The bank also saw a slowdown in housing lending, with credit growing 5.2 per cent in the past 12 months, when it was 6.6 per cent in 2017.
“The group began the year solidly with good growth and well-managed margins in the first half. Conditions in the second-half, however, were more difficult with higher funding costs, lower mortgage spreads, and a reduced markets and treasury contribution,” Mr Maxsted said.
“In addition, we needed to lift provisions associated with customer refunds and regulatory/litigation costs as we address some of the legacy issues alluded to earlier.”
The board determined a final dividend of 94 cents per share, unchanged over the prior half and consistent with the final dividend for 2017. The full year dividend comes to 188 cents per share, unchanged from the year before.

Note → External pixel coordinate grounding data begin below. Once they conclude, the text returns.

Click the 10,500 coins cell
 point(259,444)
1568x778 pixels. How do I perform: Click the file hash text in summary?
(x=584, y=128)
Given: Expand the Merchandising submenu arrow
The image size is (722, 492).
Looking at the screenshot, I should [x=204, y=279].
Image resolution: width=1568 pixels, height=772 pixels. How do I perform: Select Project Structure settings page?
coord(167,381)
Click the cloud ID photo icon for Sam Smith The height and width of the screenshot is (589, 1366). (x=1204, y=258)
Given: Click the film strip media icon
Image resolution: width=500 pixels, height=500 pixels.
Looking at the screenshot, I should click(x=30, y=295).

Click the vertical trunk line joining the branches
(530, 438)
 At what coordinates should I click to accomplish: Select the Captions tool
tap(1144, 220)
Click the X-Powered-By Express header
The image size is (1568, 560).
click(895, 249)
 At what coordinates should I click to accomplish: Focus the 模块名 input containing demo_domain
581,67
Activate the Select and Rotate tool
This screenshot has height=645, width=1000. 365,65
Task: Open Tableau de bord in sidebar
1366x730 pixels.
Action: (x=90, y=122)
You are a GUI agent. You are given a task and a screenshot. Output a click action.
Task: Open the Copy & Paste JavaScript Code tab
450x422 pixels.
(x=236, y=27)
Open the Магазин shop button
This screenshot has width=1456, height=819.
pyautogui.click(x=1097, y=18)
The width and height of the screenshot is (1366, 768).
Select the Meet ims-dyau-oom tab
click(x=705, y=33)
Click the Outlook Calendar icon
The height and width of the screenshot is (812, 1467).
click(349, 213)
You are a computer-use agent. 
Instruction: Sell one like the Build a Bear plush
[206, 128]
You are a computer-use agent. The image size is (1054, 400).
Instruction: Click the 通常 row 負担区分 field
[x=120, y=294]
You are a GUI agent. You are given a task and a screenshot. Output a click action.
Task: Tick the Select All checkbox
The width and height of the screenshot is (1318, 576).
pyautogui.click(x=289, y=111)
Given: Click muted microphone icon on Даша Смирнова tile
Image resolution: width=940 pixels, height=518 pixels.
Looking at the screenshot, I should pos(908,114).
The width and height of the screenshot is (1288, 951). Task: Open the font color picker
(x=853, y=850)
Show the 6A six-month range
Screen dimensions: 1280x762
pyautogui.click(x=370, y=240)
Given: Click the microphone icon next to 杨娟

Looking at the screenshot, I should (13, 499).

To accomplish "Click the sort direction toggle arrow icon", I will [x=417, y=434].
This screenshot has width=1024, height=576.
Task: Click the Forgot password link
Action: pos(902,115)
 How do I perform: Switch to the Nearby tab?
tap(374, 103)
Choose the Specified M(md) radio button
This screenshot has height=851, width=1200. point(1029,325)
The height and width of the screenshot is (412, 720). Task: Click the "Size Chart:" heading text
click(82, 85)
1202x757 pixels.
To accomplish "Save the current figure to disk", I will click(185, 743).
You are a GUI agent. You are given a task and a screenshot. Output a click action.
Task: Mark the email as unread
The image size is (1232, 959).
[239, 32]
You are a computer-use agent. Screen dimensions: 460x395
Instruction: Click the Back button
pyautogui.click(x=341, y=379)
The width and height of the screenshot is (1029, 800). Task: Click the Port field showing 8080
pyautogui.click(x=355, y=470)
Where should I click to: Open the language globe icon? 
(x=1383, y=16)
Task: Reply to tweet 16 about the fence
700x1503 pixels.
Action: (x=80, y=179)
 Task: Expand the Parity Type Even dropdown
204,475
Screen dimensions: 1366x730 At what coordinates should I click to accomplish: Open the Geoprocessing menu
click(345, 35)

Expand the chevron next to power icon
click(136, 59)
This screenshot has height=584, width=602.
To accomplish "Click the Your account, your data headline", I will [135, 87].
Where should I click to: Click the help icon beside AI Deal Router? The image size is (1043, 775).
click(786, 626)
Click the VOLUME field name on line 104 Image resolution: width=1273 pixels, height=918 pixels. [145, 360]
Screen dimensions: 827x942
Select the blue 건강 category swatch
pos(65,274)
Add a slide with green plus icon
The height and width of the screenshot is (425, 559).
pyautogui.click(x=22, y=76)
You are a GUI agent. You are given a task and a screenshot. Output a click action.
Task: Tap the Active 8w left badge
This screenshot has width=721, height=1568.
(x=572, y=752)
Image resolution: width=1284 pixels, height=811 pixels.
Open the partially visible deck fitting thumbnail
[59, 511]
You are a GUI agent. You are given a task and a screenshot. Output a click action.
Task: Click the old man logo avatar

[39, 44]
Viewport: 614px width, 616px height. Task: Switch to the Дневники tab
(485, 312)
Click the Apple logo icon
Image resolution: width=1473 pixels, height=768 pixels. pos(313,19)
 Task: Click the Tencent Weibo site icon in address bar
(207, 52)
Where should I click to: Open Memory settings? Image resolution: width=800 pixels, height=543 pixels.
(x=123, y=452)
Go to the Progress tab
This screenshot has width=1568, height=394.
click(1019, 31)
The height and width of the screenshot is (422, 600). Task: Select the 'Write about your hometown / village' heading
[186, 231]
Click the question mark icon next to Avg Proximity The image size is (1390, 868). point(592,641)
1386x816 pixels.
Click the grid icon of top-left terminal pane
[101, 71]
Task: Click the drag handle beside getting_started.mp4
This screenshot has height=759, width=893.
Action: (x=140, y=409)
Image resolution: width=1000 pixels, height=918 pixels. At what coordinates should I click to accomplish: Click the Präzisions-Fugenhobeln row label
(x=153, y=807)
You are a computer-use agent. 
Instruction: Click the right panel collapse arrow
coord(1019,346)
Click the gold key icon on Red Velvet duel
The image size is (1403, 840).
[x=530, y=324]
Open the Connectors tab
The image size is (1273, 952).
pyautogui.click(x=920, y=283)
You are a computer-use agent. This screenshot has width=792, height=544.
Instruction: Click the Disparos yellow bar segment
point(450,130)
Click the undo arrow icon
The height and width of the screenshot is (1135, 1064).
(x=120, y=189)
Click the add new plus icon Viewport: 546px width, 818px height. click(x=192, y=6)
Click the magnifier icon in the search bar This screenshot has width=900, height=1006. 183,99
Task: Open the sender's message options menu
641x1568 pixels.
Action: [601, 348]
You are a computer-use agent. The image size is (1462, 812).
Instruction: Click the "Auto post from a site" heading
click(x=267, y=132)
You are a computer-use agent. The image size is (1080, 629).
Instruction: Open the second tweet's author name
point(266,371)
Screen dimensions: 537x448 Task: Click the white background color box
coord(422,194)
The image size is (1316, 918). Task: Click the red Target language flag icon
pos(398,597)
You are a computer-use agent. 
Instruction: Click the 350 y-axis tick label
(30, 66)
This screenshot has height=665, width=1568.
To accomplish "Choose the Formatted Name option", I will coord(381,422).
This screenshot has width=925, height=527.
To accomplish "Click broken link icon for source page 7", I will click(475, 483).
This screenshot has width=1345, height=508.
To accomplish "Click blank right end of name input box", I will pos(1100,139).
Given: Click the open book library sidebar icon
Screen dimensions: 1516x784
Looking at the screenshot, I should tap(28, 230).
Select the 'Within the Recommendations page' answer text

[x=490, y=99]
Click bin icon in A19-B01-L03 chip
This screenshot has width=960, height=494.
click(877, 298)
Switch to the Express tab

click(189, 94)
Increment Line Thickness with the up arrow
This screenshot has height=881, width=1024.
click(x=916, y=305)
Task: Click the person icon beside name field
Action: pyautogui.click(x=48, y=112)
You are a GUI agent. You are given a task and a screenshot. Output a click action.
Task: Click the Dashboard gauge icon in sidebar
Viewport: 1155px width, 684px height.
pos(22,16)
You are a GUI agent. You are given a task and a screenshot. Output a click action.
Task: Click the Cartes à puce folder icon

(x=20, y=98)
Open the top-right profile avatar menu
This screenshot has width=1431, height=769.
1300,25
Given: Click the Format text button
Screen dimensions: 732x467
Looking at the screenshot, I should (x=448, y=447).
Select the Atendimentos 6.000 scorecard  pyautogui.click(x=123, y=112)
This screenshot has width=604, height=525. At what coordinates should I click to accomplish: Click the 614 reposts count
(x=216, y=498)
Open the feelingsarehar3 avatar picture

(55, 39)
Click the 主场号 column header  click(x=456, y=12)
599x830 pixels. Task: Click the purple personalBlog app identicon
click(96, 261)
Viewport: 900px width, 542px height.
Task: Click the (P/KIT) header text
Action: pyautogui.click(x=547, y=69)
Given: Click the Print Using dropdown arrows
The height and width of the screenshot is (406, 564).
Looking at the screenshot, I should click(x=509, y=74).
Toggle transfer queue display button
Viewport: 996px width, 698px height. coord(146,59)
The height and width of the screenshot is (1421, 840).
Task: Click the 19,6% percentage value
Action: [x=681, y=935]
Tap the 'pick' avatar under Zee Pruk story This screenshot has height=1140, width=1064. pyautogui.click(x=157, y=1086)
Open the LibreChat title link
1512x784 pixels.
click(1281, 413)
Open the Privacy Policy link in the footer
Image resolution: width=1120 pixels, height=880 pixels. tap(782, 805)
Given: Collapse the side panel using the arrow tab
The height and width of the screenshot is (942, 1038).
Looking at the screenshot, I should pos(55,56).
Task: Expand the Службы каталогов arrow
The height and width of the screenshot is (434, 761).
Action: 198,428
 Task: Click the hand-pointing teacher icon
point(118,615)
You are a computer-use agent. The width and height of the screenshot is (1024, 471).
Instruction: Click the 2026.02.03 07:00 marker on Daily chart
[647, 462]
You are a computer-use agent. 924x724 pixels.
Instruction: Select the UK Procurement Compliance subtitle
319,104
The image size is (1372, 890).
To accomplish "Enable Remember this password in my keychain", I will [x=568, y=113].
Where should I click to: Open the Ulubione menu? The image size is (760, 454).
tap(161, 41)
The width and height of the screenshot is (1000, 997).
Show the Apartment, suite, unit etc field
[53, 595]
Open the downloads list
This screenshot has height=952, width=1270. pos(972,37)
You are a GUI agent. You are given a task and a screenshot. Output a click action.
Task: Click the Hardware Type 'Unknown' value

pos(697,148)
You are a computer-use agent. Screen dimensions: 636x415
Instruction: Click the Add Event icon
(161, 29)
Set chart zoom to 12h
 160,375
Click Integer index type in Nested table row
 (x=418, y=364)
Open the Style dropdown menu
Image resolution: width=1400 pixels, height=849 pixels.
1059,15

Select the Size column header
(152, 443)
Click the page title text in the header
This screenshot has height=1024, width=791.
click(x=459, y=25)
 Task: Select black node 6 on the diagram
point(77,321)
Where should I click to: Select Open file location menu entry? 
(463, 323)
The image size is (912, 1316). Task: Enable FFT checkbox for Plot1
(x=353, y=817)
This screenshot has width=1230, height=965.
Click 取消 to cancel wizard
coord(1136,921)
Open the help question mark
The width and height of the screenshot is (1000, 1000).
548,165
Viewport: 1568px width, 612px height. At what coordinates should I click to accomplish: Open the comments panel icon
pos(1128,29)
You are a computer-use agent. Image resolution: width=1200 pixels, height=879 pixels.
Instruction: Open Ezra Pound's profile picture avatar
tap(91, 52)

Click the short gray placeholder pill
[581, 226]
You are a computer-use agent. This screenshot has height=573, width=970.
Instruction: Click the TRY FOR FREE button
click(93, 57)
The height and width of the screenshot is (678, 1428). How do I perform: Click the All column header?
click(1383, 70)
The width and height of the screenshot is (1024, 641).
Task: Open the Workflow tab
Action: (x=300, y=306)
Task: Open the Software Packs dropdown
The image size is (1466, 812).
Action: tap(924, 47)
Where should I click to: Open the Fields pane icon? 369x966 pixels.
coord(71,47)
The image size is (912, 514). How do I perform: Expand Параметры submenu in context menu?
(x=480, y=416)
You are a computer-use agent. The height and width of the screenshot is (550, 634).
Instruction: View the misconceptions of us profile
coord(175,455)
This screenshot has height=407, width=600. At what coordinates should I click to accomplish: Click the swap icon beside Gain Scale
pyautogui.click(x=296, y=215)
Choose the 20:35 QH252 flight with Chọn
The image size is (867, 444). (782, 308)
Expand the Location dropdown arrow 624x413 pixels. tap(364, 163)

Mr Maxsted also noted Westpac removing grandfathered commission payments in the past year, saying it was the first in the market to do so.
“With revenue growth continuing to be a challenge, we have re-doubled our efforts to reduce costs by simplifying our products, automating process and modernising our technology platform,” Mr Hartzer said.
“Over recent years, we have delivered productivity savings of around $250-300 million per year. In 2019, we aim to lift that to more than $400 million – almost one third higher than 2018.”
Mr Maxsted also mentioned the bank’s development of its new Customer Service Hub, the group’s multibrand operating system. The system is now in pilot and will go live with new Westpac mortgages in 2019.
In terms of outlook, Mr Hartzer said that while it seemed positive as a whole for the Australian economy, for banks, it looked more challenging.
“Although credit quality is likely to remain a positive, low interest rates, slowing credit growth, and a fall in consumer and business confidence – especially about house prices – puts pressure on bank earnings growth,” he said.